Set down all of the records exactly, leaving none out.

__________________________________________________

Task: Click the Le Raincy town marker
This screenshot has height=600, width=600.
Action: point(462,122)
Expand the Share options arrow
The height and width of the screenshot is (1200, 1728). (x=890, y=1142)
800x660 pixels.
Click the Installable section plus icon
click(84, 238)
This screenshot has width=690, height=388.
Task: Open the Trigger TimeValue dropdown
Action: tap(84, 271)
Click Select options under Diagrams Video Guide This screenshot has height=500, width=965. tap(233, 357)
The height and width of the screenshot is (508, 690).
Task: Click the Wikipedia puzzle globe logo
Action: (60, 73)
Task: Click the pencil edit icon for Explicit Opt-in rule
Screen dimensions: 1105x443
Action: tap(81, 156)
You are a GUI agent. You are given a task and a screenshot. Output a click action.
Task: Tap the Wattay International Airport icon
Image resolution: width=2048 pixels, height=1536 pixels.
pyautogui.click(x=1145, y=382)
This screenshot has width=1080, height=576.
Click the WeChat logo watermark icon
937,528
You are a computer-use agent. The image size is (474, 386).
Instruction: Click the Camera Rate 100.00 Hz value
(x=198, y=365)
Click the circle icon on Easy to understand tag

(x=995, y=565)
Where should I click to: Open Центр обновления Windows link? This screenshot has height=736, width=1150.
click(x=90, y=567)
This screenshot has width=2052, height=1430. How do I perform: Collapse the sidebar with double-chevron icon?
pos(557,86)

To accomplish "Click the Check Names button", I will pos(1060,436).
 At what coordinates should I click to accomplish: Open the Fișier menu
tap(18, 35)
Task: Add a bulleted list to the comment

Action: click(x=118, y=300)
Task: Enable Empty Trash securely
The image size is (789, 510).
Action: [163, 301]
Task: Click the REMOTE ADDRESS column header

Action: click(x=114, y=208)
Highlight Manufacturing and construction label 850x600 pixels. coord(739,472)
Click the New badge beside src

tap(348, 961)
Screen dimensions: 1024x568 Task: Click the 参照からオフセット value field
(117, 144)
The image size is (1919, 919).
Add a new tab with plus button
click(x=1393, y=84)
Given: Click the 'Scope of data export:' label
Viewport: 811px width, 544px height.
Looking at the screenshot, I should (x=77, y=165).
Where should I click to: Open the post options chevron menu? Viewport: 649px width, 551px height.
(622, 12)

__________________________________________________

ANSWER:
Task: Click the Le Raincy town marker
This screenshot has height=600, width=600.
Action: point(462,122)
Expand the Share options arrow
The height and width of the screenshot is (1200, 1728). (x=890, y=1142)
800x660 pixels.
Click the Installable section plus icon
click(84, 238)
This screenshot has width=690, height=388.
Task: Open the Trigger TimeValue dropdown
Action: tap(84, 271)
Click Select options under Diagrams Video Guide This screenshot has height=500, width=965. tap(233, 357)
The height and width of the screenshot is (508, 690).
Task: Click the Wikipedia puzzle globe logo
Action: (60, 73)
Task: Click the pencil edit icon for Explicit Opt-in rule
Screen dimensions: 1105x443
Action: tap(81, 156)
You are a GUI agent. You are given a task and a screenshot. Output a click action.
Task: Tap the Wattay International Airport icon
Image resolution: width=2048 pixels, height=1536 pixels.
pyautogui.click(x=1145, y=382)
This screenshot has width=1080, height=576.
Click the WeChat logo watermark icon
937,528
You are a computer-use agent. The image size is (474, 386).
Instruction: Click the Camera Rate 100.00 Hz value
(x=198, y=365)
Click the circle icon on Easy to understand tag

(x=995, y=565)
Where should I click to: Open Центр обновления Windows link? This screenshot has height=736, width=1150.
click(x=90, y=567)
This screenshot has width=2052, height=1430. How do I perform: Collapse the sidebar with double-chevron icon?
pos(557,86)

To accomplish "Click the Check Names button", I will pos(1060,436).
 At what coordinates should I click to accomplish: Open the Fișier menu
tap(18, 35)
Task: Add a bulleted list to the comment

Action: click(x=118, y=300)
Task: Enable Empty Trash securely
The image size is (789, 510).
Action: [163, 301]
Task: Click the REMOTE ADDRESS column header

Action: click(x=114, y=208)
Highlight Manufacturing and construction label 850x600 pixels. coord(739,472)
Click the New badge beside src

tap(348, 961)
Screen dimensions: 1024x568 Task: Click the 参照からオフセット value field
(117, 144)
The image size is (1919, 919).
Add a new tab with plus button
click(x=1393, y=84)
Given: Click the 'Scope of data export:' label
Viewport: 811px width, 544px height.
Looking at the screenshot, I should (x=77, y=165).
Where should I click to: Open the post options chevron menu? Viewport: 649px width, 551px height.
(622, 12)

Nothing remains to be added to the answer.